─── Brontekst ───

Met grote passen zet Jos zijn wandeling voort. Een reiger zit geheel ineen gekrompen, snavel omlaag, langs de waterkant. Het gras is nog berijpt. Een paar meter hoger, in een ontbladerde berk zit een stel kraaien met opgetrokken schouders de kou te trotseren.  In de verte hoort hij een ambulance  naderbij komen. In mijn directe omgeving, hij loopt inmiddels vlakbij de begraafplaats Oud-Kralingen, is voor zover hij het kan zien niks gebeurd.  Het is heel stil in het park; er is letterlijk  geen kip te zien.  De ambulance hoort hij nu niet meer.

Op een bankje aan de Michael Angelolaan  ziet hij een man  zitten. De man kijkt schichtig naar links en rechts … zet een plastic tasje naast zich neer, pakt er een blikje bier uit, klikt het open, neemt er een slok uit en stopt het vlug weer in zijn tasje terug  ... de man is veel te schaars gekleed: een t-shirtje met een sjofel colbertje. De man zou meer hebben aan een paar slokken jonge jenever dan aan dat koude biertje. Jos heeft te doen met deze man, die in deze vrieskou, in een vrijwel verlaten park, aan zijn verslaving moet toegeven.

───

Wat te doen: Noem alle handelingen die de man op het bankje verricht in de tekst over de wandeling van Jos, in de volgorde waarin de tekst ze geeft.

─── Brongegevens ───

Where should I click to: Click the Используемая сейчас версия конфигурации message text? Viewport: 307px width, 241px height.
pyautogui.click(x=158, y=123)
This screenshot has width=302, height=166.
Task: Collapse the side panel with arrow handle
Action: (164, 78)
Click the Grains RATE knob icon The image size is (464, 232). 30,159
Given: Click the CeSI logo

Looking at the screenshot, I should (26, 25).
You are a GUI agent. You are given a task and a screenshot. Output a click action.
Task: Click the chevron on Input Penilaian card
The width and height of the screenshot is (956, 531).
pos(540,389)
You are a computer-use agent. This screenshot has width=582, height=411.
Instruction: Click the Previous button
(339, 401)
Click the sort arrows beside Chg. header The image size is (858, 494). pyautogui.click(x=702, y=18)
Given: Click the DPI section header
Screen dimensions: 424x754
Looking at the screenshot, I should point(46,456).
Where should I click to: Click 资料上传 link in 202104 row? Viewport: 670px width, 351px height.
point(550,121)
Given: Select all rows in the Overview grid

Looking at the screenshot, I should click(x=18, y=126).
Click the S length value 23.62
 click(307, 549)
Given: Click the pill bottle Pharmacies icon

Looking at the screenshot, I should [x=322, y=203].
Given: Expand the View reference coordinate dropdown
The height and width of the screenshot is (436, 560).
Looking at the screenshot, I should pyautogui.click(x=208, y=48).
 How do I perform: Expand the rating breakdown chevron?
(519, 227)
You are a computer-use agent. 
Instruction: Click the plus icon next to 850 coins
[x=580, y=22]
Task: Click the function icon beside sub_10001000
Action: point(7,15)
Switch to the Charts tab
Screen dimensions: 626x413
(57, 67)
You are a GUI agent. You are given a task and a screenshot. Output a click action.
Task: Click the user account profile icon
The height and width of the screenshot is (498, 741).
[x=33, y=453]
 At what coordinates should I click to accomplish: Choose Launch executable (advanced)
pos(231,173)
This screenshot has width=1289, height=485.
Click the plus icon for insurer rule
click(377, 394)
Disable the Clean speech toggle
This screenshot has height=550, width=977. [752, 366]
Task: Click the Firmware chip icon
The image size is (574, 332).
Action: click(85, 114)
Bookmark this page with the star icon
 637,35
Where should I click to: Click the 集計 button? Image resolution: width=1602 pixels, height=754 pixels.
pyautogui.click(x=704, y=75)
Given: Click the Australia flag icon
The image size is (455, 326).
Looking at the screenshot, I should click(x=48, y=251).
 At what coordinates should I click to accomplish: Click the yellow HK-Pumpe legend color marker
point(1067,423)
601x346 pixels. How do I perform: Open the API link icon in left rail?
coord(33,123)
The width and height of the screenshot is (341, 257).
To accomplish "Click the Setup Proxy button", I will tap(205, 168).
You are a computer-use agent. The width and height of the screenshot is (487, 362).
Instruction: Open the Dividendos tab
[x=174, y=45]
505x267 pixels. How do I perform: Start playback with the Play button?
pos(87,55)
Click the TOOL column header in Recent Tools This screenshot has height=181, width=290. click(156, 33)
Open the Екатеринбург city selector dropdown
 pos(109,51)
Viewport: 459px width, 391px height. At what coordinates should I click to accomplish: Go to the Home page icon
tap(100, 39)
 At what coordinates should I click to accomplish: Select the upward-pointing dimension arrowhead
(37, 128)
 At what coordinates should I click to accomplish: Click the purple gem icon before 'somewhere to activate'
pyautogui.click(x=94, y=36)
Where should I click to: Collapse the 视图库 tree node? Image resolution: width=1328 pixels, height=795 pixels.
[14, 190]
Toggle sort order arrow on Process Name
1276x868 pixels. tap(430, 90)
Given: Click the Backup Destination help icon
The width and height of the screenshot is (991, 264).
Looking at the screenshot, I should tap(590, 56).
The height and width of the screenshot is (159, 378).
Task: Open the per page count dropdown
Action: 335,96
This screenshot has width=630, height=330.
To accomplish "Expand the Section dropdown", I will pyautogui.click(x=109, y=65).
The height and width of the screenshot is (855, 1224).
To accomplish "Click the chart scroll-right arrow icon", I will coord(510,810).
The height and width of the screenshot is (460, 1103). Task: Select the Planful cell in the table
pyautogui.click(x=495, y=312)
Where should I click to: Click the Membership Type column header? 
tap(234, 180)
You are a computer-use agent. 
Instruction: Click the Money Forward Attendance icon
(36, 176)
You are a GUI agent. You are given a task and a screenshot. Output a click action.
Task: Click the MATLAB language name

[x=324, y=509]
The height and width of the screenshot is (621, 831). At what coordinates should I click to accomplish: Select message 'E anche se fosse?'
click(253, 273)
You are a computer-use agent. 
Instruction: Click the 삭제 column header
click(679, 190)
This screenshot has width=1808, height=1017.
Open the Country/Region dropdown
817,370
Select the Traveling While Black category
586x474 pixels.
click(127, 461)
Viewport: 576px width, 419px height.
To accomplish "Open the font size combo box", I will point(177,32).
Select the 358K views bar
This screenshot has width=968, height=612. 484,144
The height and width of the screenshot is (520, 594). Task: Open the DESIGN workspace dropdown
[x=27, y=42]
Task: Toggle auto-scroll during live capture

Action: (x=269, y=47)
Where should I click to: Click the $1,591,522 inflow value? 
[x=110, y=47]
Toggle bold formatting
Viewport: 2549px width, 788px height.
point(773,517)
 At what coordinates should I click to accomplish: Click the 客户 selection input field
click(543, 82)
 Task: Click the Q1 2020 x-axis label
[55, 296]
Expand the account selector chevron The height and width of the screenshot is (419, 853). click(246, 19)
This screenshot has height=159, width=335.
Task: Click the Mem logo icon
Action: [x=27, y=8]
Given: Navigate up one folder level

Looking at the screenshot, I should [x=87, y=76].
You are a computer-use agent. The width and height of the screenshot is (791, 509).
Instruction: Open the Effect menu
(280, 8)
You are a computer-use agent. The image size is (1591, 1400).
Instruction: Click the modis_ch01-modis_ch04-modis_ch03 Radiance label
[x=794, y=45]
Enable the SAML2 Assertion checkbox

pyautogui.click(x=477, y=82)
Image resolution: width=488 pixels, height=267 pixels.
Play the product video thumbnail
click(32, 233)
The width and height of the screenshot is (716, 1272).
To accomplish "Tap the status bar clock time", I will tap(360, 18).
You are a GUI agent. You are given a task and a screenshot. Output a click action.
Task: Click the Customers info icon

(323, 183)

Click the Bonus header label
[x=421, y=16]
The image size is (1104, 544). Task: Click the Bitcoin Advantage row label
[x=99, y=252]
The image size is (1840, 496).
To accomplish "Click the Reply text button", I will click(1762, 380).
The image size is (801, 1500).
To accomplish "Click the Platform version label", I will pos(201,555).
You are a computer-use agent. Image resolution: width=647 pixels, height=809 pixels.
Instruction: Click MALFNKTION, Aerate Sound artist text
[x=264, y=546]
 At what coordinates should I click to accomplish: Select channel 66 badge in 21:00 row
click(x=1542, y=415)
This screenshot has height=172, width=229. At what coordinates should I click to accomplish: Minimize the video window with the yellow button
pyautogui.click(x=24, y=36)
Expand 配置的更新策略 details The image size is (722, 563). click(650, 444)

───

Uitkomst oefening:
- kijkt schichtig naar links en rechts
- zet een plastic tasje naast zich neer
- pakt er een blikje bier uit
- klikt het blikje open
- neemt er een slok uit
- stopt het vlug weer in zijn tasje terug